Decided and Entered: October 06, 2022
Before: Manzanet-Daniels, J.P., Mazzarelli, Moulton, Kennedy, Pitt, JJ.
Index No. 21692/18E Appeal No. 16336 Case No. 2020-03138

[*1]Estate of Rocco Alessandro, by Nicolina A. Alessandro, in Her Capacity as the Duly Appointed Administrator, Plaintiff-Appellant,

v

Carmine Alessandro, Defendant-Respondent.



Mavroudis Law, LLC, New York (John M. Mavroudis of counsel), for appellant.

Cerussi & Spring, P.C., White Plains (Richard D. Bentzen of counsel), for respondent.



Order, Supreme Court, Bronx County (Wilma Guzman, J.), entered on or about May 6, 2020, which granted defendant's motion for summary judgment dismissing the complaint, unanimously affirmed, without costs.

The court properly concluded that defendant sustained his initial burden of demonstrating that decedent's accident was not caused by defendant's negligence in failing to clear snow and ice from the front stairs of the building he owned, because a storm was in progress. The duty of a landowner to take reasonable measures to remedy a dangerous condition caused by a storm is suspended while the storm is in progress and does not commence until a reasonable time after the storm has ended (see Solazzo v New York City Tr. Auth., 6 NY3d 734, 735 [2005]). Defendant presented certified climatological evidence showing that at the time of the accident, it was raining, drizzling, and misting. The testimony of the witnesses was consistent with that data.

In opposition, plaintiff argued that the snow and ice on the stairs where decedent slipped and fell on January 2, 2017 was left over from a storm that occurred between December 29 and 31, 2016, and that defendant failed to remedy the dangerous condition.
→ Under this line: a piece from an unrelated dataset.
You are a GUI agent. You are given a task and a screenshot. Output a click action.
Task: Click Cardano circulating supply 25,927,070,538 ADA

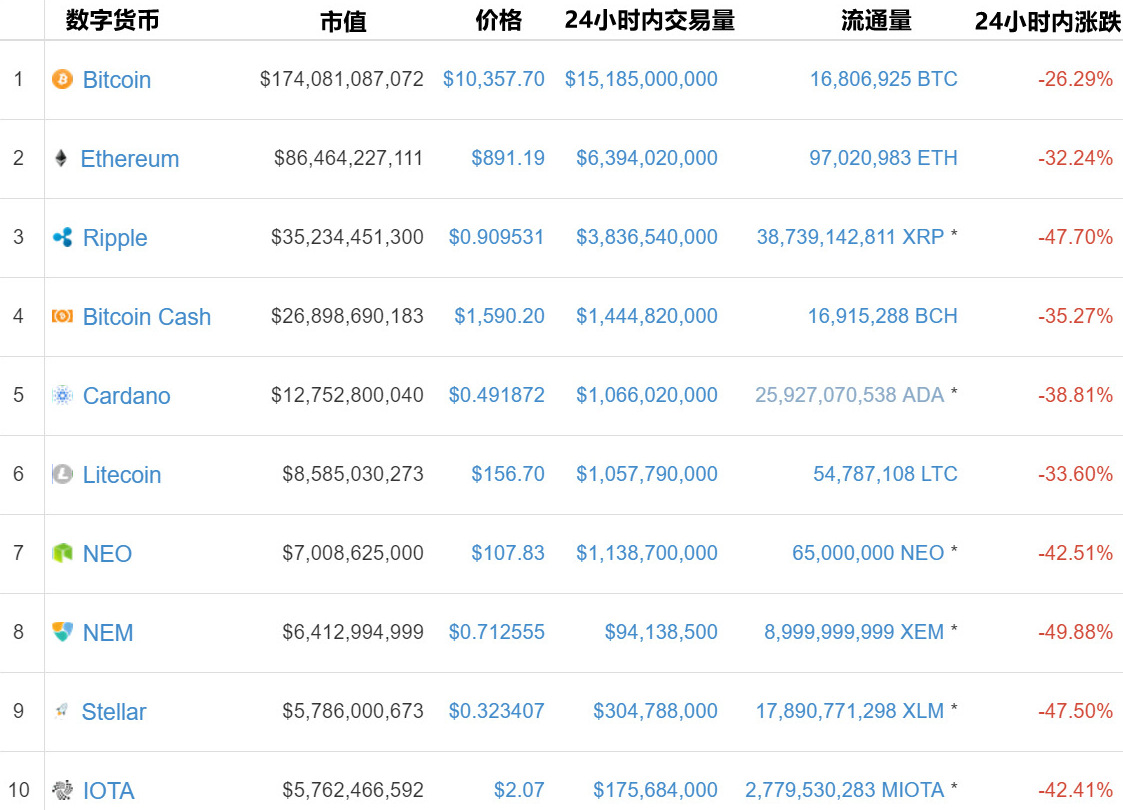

However, the climatological records showed that the snowfall between December 29, 2016 and January 1, 2017 was minimal and the temperature was above freezing for most of the period. Additionally, the upstairs tenant testified that at 10:00 p.m. on the night prior to the accident, the stairs were clear and dry. The assertion that decedent slipped on snow and ice left on the stairs from the December 29, 2016 weather event, rather than from the freezing rain that was falling at the time of the accident, is speculative (see Saavedra v City of New York, 137 AD3d 421, 422 [1st Dept 2016]).

THIS CONSTITUTES THE DECISION AND ORDER

OF THE SUPREME COURT, APPELLATE DIVISION, FIRST DEPARTMENT.